**Task brief**
Output only the lines below from the one containing "Abonnementen (864, 1163)" to the one containing "Previous product (1404, 226)", exactly as written, both ends kept.

(Saved data entries)
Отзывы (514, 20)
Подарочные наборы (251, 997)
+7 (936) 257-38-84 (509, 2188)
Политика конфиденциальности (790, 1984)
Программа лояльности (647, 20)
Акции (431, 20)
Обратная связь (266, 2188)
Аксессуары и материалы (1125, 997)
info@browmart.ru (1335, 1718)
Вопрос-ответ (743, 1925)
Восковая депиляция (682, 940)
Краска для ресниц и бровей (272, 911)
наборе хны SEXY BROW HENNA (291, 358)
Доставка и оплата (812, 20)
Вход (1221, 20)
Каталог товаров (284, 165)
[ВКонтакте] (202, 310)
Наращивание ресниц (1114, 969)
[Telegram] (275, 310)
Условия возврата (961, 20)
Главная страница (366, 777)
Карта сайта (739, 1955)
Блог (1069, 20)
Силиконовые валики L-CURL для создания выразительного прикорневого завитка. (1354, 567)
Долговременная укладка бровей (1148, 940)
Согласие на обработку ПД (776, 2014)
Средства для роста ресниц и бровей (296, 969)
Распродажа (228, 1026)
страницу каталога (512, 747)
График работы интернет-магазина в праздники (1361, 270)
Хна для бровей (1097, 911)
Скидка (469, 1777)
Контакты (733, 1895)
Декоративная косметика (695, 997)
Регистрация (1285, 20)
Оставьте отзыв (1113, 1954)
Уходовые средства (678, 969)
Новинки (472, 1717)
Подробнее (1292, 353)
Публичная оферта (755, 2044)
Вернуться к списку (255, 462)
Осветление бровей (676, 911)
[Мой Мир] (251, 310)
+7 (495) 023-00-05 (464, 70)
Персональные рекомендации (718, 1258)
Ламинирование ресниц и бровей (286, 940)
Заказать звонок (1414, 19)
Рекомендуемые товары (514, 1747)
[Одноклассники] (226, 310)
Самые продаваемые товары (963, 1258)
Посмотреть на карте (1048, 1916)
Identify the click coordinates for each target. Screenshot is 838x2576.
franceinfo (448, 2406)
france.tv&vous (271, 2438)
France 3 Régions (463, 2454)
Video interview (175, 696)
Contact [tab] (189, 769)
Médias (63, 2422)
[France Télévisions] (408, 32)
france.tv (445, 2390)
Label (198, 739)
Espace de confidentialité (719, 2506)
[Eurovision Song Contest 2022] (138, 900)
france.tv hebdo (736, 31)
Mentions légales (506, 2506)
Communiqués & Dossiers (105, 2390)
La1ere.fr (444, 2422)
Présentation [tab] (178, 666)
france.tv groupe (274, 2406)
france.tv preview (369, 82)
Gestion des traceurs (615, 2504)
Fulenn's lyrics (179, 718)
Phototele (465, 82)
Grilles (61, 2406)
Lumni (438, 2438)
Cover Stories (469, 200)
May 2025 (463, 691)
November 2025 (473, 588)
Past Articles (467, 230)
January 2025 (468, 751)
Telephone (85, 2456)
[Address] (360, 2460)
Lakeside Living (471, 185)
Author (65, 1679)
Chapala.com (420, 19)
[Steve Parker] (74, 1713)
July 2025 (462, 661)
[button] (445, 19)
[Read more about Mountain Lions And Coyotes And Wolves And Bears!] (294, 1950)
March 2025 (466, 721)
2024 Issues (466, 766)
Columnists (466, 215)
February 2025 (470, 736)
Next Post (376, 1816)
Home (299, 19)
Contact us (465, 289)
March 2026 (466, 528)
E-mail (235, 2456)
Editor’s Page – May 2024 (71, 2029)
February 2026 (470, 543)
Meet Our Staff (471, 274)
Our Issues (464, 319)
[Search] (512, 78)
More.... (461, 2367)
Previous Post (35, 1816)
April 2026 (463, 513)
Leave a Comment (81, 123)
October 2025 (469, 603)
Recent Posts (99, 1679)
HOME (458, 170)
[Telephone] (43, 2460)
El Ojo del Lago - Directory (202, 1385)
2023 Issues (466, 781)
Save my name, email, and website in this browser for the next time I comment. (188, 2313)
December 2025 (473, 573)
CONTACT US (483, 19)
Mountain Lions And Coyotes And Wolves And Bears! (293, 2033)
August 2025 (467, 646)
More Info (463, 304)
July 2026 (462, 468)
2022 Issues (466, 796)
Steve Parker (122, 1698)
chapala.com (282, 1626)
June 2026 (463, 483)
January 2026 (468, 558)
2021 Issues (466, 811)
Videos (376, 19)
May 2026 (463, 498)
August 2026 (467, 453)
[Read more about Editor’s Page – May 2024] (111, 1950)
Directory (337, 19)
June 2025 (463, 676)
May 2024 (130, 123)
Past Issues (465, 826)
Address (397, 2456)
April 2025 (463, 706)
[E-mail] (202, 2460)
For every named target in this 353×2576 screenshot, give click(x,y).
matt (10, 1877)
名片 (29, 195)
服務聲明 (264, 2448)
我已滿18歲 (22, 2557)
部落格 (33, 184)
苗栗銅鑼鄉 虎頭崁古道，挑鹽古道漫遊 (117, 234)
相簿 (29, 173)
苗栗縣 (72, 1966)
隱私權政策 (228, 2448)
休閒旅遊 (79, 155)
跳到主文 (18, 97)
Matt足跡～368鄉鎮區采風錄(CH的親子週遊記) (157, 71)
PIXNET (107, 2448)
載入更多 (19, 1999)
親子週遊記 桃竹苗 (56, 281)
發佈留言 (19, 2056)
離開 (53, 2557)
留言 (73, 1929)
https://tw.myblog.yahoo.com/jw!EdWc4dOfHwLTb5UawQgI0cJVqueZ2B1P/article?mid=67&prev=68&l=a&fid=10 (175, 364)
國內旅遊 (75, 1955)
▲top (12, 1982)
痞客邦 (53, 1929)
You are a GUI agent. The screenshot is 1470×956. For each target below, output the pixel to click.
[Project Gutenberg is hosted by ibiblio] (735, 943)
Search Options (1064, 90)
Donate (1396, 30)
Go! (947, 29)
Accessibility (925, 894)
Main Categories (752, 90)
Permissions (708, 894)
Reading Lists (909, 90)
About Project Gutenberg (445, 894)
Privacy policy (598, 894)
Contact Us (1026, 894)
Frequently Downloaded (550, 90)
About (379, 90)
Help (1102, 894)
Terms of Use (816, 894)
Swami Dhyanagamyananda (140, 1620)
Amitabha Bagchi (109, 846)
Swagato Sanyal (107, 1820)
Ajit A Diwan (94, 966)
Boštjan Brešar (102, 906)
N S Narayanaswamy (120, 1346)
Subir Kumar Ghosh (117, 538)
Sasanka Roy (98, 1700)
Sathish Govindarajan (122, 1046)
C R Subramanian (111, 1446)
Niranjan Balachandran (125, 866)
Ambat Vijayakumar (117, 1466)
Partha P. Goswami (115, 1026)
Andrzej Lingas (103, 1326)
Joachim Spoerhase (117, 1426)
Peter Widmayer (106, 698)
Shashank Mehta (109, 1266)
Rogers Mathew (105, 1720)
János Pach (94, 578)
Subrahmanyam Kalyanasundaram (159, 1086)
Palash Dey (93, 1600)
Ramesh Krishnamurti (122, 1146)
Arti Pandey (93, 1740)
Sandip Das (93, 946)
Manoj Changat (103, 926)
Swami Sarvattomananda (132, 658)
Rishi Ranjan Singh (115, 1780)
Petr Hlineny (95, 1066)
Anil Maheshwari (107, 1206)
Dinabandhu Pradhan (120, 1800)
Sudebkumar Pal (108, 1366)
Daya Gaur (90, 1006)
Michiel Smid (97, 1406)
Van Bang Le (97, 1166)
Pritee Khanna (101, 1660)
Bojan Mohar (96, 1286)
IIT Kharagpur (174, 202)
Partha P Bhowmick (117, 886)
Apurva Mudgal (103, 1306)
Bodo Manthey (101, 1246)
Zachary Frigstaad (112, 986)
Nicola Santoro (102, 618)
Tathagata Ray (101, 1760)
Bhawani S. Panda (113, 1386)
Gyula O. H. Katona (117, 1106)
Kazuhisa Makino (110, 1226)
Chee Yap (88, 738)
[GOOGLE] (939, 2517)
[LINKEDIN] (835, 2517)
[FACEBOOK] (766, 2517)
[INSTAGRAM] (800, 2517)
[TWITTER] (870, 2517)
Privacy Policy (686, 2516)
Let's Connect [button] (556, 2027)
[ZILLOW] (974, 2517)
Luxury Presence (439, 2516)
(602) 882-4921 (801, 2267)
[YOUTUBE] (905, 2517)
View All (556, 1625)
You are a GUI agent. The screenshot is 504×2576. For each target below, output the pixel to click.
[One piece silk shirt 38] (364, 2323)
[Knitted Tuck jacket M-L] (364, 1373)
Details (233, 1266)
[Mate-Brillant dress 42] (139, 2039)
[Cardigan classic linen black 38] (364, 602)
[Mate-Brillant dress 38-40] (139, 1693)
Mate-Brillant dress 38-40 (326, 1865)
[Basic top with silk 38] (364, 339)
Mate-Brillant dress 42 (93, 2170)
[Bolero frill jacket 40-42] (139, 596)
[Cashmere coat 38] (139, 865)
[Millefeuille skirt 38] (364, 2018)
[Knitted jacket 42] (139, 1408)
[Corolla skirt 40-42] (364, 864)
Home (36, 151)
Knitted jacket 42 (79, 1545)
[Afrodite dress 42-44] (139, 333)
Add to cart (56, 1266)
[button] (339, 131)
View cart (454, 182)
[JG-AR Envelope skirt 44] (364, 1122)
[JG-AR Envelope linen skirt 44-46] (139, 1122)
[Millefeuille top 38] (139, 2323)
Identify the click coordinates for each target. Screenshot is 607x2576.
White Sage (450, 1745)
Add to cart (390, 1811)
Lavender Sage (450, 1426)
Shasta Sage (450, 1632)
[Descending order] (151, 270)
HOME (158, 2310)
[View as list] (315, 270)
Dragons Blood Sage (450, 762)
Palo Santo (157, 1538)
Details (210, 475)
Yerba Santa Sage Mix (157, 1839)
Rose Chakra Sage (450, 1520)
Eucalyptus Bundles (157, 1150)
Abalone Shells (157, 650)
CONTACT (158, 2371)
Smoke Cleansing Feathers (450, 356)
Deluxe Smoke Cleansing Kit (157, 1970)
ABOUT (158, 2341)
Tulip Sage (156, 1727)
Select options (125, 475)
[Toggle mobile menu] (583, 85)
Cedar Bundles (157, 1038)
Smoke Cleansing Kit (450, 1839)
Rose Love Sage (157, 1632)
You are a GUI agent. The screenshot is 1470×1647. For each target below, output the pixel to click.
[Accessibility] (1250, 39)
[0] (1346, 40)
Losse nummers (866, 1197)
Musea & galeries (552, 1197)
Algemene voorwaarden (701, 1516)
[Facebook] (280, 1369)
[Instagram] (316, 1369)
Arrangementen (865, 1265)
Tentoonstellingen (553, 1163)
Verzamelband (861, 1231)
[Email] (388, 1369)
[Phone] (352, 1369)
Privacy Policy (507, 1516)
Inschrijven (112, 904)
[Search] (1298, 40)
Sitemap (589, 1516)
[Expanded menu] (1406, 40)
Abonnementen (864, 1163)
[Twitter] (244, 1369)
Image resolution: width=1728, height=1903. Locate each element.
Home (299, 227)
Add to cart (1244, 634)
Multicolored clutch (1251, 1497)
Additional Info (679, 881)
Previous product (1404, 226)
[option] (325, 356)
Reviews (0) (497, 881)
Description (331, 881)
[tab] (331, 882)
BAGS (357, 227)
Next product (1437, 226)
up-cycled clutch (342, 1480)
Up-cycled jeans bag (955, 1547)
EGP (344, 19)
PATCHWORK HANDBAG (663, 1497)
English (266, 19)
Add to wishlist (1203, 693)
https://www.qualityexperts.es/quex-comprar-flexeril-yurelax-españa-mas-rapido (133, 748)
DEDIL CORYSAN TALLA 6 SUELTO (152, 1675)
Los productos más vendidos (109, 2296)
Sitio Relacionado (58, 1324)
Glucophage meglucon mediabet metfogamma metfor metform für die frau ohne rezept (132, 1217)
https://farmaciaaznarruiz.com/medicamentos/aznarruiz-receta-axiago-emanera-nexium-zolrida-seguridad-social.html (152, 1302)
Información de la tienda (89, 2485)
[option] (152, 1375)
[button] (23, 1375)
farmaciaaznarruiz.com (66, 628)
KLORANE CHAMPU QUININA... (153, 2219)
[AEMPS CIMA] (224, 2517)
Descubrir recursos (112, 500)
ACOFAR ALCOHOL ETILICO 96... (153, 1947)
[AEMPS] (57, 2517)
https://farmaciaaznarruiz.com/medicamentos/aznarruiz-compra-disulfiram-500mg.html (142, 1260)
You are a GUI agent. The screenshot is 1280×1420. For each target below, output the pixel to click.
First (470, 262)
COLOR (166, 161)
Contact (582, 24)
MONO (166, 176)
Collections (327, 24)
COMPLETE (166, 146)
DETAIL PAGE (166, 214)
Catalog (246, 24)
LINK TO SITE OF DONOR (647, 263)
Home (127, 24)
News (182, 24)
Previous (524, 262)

**Completed task**
Abonnementen (864, 1163)
[Twitter] (244, 1369)
Image resolution: width=1728, height=1903. Locate each element.
Home (299, 227)
Add to cart (1244, 634)
Multicolored clutch (1251, 1497)
Additional Info (679, 881)
Previous product (1404, 226)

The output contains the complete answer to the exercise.